--- BEGIN READING PASSAGE ---

The big payback

A scholarship from his local Kiwanis club made college possible. Fifty years later, he returned the favor.

By Marc D. Allan

Chad Merling, the treasurer-elect of the Baytown (Texas) Kiwanis Club, was checking the club’s email on April 30 when he found this in the inbox: 

Dear Sir or Madam:

I want to make a contribution to the Baytown Kiwanis Club. Fifty years ago, I was awarded a scholarship by the club which I used to defray part of the cost of attending the University of Texas at Austin. I have always been grateful. 

Could you let me know what address to use and to the attention of whom my check should be mailed.

Thank you.

Steve Underwood

“I was assuming it was someone who was going to make a $100 donation or something, maybe a couple hundred dollars,” Merling says. “The first thing I did was to Google his name to see if I could find out who this person was.” 

What he found astonished him: Steve Underwood was the just-retired president and CEO of the Tennessee Titans football team.

Merling phoned Underwood and was astonished a second time. 

Underwood’s check would be for US$5,000.

In 1970, Steve Underwood was accepted to the University of Texas. He lined up campus jobs to cover his room and board, but he needed money for tuition. About $400.

His dad, a retired linotype operator at the local newspaper, and mom, who had worked for a few years as a licensed vocational nurse, were living on a small pension and Social Security.

--- END READING PASSAGE ---
--- BEGIN RECORDS PROVIDED ---

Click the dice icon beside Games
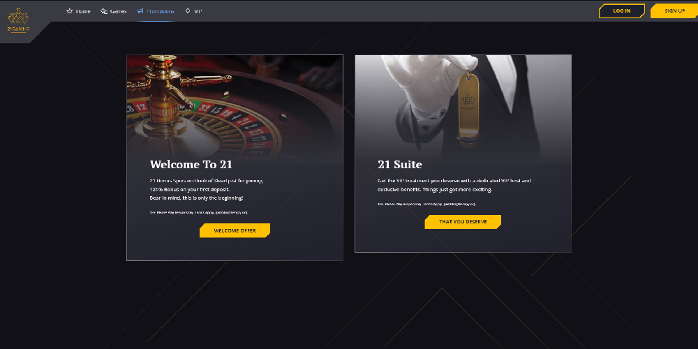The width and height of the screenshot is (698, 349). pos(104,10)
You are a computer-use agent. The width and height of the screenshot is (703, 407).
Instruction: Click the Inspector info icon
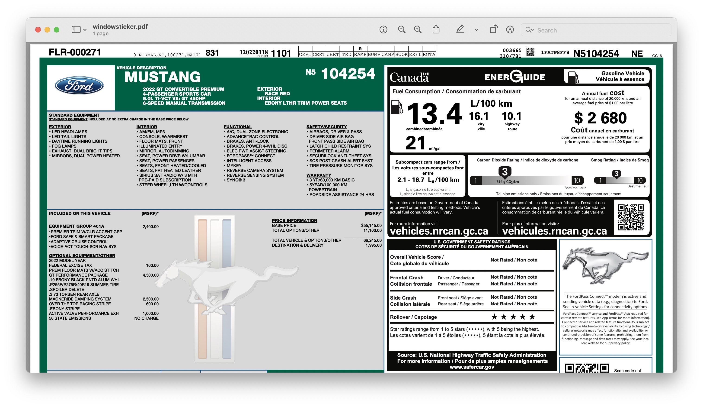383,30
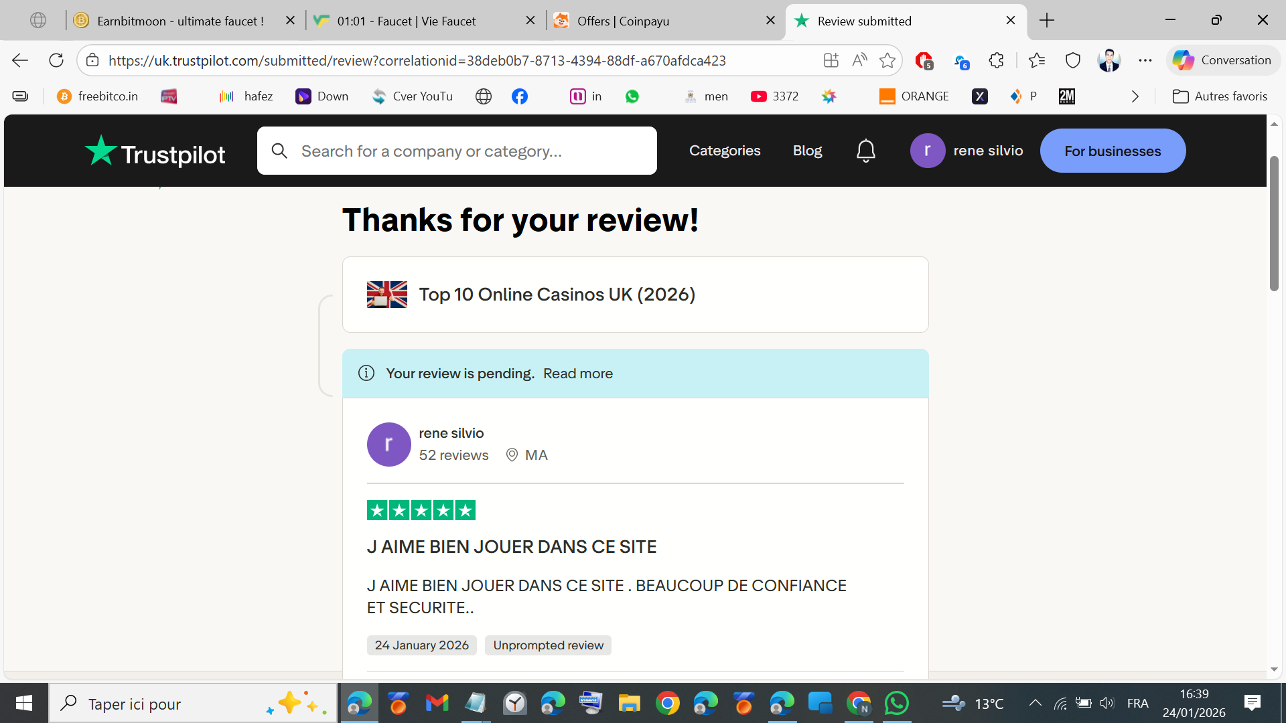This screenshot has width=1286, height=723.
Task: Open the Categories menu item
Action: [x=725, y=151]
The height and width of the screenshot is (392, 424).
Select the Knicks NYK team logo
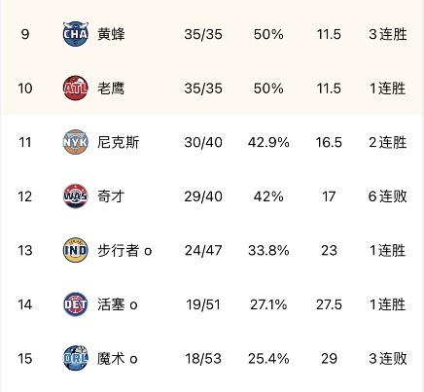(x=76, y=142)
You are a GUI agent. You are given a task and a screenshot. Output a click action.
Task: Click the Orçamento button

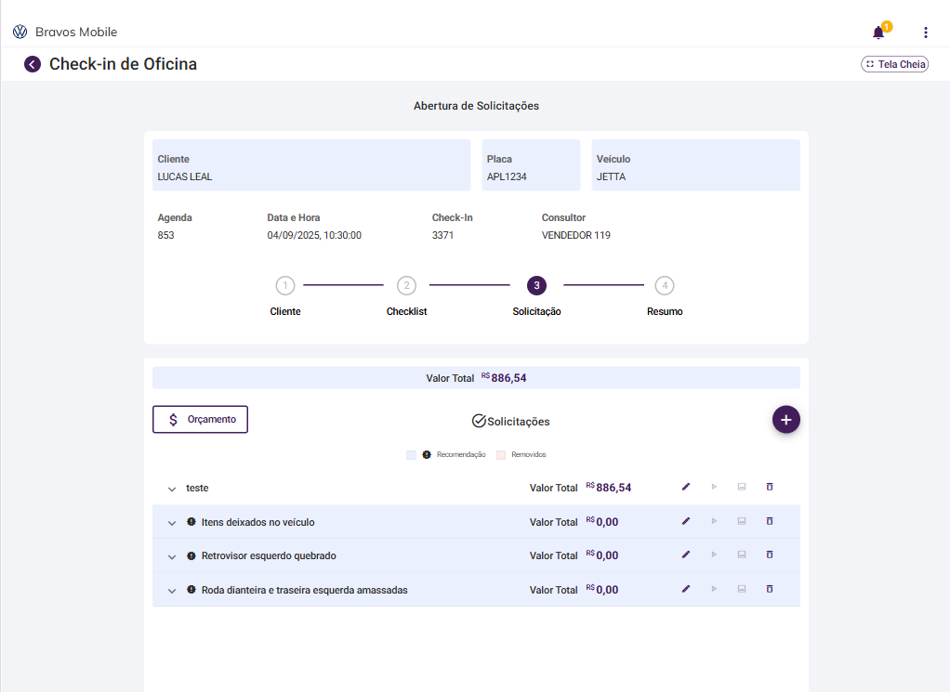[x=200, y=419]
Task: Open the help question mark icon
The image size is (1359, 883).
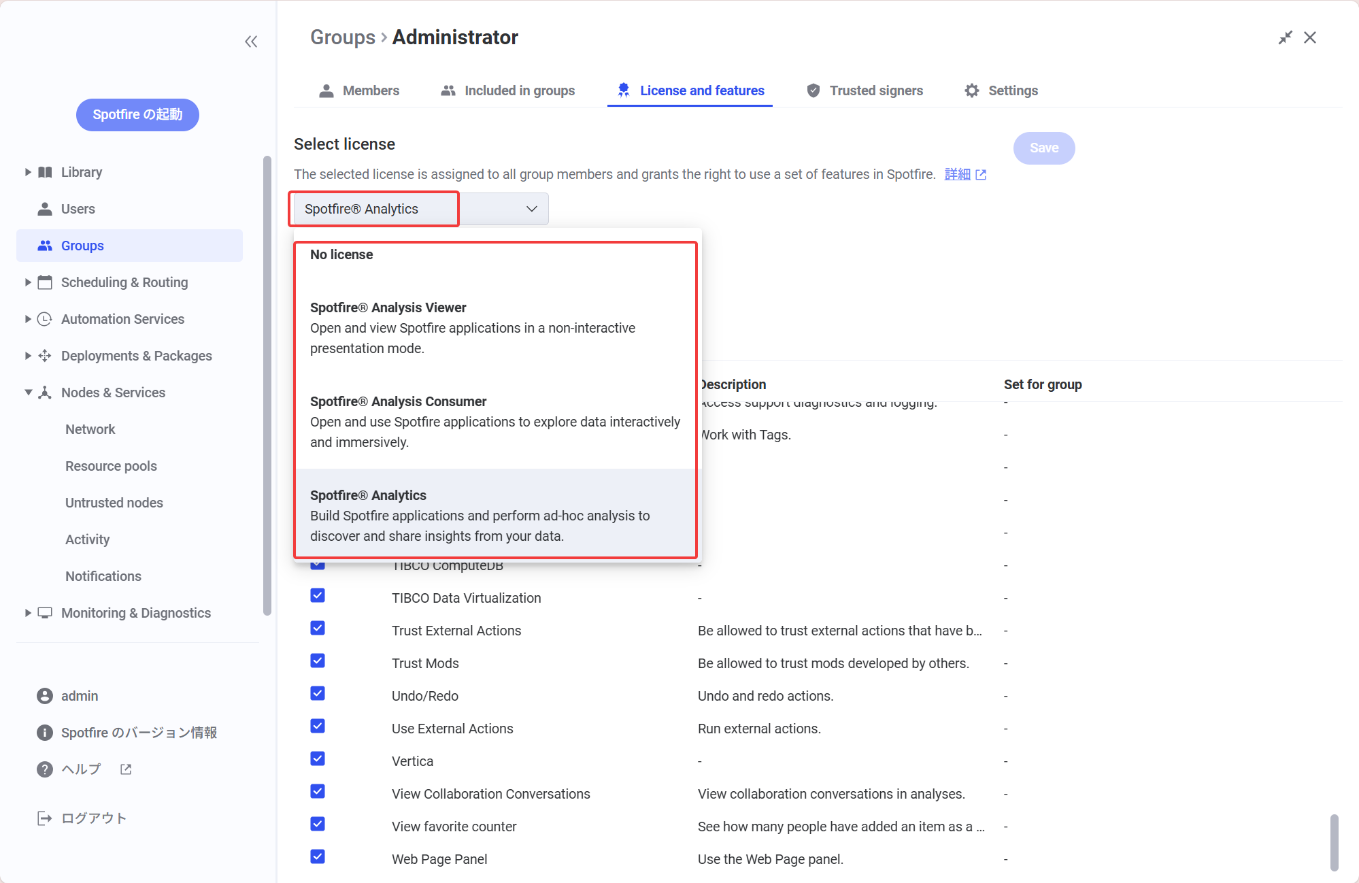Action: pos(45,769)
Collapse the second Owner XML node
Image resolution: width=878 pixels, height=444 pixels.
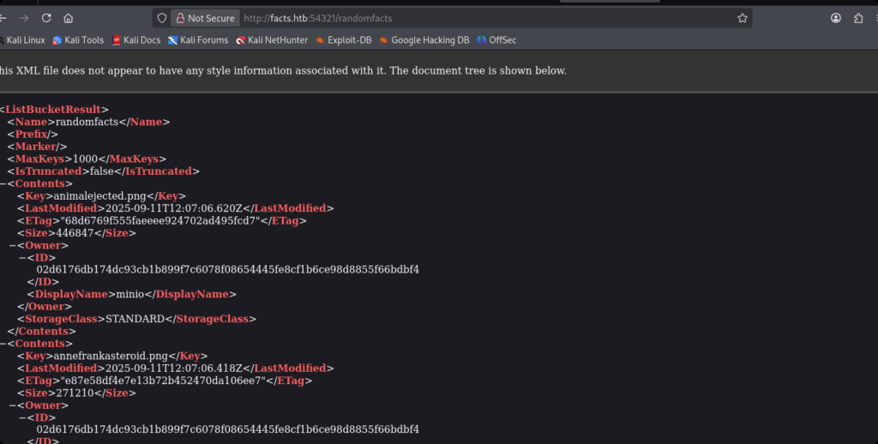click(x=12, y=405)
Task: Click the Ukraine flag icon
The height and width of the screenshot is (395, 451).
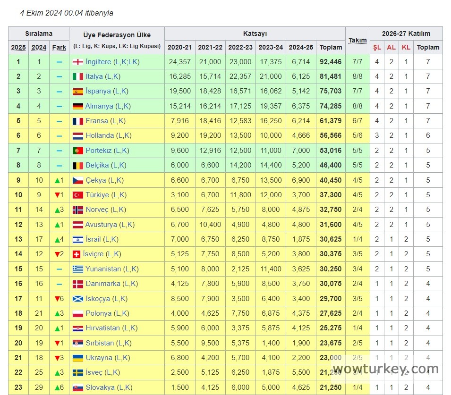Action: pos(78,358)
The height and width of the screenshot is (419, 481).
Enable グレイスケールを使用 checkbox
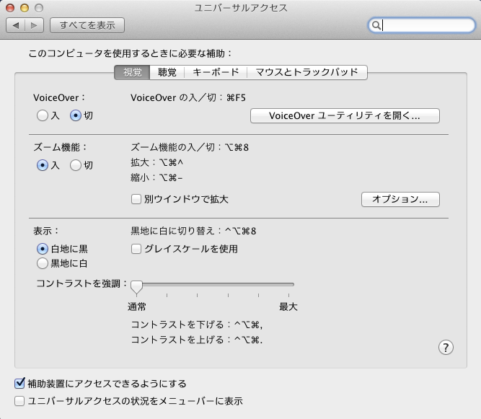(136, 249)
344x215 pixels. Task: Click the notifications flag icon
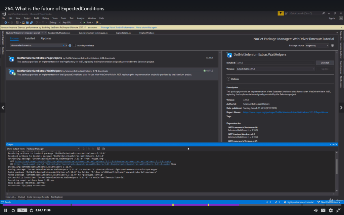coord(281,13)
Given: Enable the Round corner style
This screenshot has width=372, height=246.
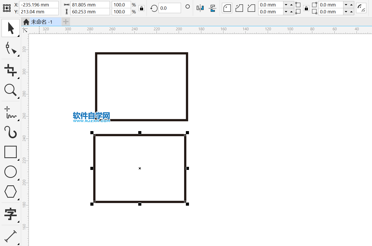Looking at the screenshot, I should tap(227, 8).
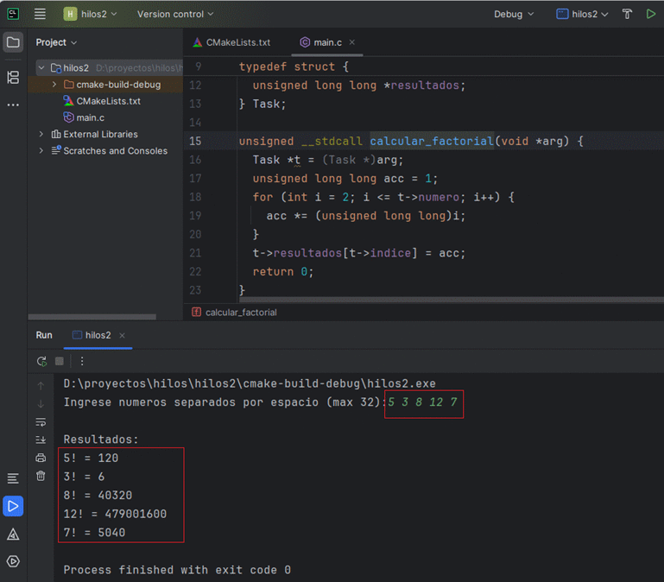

--- END RECORDS PROVIDED ---

> [TASKS TO COMPLETE]:
1: Decide whether each statement agrees with the Kiwanis scholarship article above. For each, answer yes or no and quote the deciding words. (a) Merling found the email in the club's inbox on April 30. (b) Underwood's check was for $500. (c) Underwood's father was a retired linotype operator at the local newspaper.
2: Reproduce the Kiwanis scholarship article above word for word, from "A scholarship from" down to "should be mailed.".

> [SOLUTIONS FOR EACH TASK]:
1:
(a) Yes: "was checking the club’s email on April 30 when he found this in the inbox"
(b) No: "Underwood’s check would be for US$5,000."
(c) Yes: "His dad, a retired linotype operator at the local newspaper"

2:
A scholarship from his local Kiwanis club made college possible. Fifty years later, he returned the favor.

By Marc D. Allan

Chad Merling, the treasurer-elect of the Baytown (Texas) Kiwanis Club, was checking the club’s email on April 30 when he found this in the inbox: 

Dear Sir or Madam:

I want to make a contribution to the Baytown Kiwanis Club. Fifty years ago, I was awarded a scholarship by the club which I used to defray part of the cost of attending the University of Texas at Austin. I have always been grateful. 

Could you let me know what address to use and to the attention of whom my check should be mailed.